Of all the lines in the entries, how many carry the word "will"? The reply is that number and no more.

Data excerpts
§
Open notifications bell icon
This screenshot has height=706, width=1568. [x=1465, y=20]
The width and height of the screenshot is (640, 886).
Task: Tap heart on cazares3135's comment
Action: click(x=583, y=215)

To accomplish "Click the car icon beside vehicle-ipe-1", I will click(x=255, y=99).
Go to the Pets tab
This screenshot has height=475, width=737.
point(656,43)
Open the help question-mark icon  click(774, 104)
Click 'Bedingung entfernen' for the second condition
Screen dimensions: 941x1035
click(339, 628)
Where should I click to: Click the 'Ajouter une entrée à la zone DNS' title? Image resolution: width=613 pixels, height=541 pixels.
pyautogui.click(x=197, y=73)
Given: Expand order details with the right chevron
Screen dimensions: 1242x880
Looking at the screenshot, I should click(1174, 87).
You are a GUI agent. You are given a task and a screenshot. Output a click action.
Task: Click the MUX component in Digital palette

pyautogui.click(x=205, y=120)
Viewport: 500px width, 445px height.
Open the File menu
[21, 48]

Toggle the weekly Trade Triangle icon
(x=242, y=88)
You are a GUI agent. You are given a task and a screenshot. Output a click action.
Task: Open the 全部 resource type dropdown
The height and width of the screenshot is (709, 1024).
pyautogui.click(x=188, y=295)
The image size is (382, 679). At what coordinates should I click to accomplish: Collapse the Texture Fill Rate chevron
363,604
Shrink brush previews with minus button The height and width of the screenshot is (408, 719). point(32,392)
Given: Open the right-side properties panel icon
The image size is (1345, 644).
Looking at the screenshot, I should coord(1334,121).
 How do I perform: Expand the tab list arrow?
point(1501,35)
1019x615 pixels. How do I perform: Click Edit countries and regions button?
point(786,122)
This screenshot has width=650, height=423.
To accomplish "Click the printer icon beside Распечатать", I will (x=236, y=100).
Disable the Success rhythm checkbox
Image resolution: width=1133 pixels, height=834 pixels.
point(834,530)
§
Response area
2